Я говорил, что передал базу «Алай» Гинзбургу. Нижайше просил его сохранить чистоту и порядок на базе. Когда через год приехал — всё загажено. Всё. Никаких туалетов, ночёвки завалены банками и другим мусором. За один год оказалось возможно всё разрушить, перевернуть. Не могу забыть...
Стал я работать в 85-м году замом начальника Управления. Дело непростое. 20 альплагерей и несколько альпбаз. Сейчас, когда вижу их разрушенными, разграбленными, сердце кровью обливается. Тогда уже в мае всё Управление разъезжалось по лагерям, чтобы принять их к началу сезона.
Приезжаю на Кавказ, скажем, в «Шхельду», за десять дней до начала сезона. Составляю список недостатков, до 50 и больше. Ну, там, душ не работает, туалет без крыши, в столовой вилок не хватает... Говорю начальнику лагеря: «Вот тебе 50 недоделок и 5 дней. Я уезжаю на другую базу. Что снимешь, хорошо, не сделаешь — запишем». Через пять дней возвращаюсь, остаётся только то, что требует капитальных вложений.

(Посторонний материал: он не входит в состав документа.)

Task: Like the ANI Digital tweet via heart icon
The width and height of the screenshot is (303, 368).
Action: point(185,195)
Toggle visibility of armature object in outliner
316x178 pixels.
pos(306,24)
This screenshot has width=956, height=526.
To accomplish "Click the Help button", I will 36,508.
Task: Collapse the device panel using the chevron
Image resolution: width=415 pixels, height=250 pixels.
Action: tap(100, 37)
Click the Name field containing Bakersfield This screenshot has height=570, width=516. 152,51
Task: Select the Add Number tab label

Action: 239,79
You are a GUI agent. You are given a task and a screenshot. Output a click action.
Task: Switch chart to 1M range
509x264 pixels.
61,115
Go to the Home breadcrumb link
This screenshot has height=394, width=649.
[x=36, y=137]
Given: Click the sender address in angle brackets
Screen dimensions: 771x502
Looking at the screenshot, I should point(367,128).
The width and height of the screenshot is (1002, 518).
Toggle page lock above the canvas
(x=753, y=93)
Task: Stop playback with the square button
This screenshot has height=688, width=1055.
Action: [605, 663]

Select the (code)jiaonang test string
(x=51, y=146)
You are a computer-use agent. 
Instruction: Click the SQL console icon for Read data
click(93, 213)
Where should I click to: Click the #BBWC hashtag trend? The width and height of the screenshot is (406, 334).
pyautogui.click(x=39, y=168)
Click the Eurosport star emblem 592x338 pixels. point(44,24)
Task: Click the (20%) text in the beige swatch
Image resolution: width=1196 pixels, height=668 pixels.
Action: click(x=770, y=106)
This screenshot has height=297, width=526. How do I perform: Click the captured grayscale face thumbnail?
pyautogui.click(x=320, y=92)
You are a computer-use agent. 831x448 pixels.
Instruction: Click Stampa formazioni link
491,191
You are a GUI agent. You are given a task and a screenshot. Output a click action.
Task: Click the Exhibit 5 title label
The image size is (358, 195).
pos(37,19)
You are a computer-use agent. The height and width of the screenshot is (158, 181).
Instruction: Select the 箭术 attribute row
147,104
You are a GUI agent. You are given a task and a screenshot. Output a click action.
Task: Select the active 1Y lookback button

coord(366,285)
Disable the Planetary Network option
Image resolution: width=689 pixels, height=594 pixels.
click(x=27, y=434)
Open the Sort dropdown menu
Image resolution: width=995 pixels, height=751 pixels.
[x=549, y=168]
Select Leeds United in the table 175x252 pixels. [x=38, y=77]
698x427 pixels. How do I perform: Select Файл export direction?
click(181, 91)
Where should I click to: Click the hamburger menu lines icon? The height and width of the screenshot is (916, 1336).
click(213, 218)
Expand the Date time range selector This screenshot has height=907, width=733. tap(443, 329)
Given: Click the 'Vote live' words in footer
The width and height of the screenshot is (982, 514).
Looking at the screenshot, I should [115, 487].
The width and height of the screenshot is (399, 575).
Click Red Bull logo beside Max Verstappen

— Как всё-таки отлично у нас было поставлено дело альпинизма! За рубежом такого даже представить себе не могли. Когда зарубежные альпинисты у нас появлялись, то сначала ничего не могли понять. А потом начинали удивляться. Как это?! Почти бесплатно, на всём готовом и столько лагерей? 15-20 тысяч человек каждый год занимаются альпинизмом только в альплагерях. У них такого не могло быть. Как и у нас теперь, впрочем. Штат, столовая, питание, душ, постели, снаряжение, тренеры — всё даром.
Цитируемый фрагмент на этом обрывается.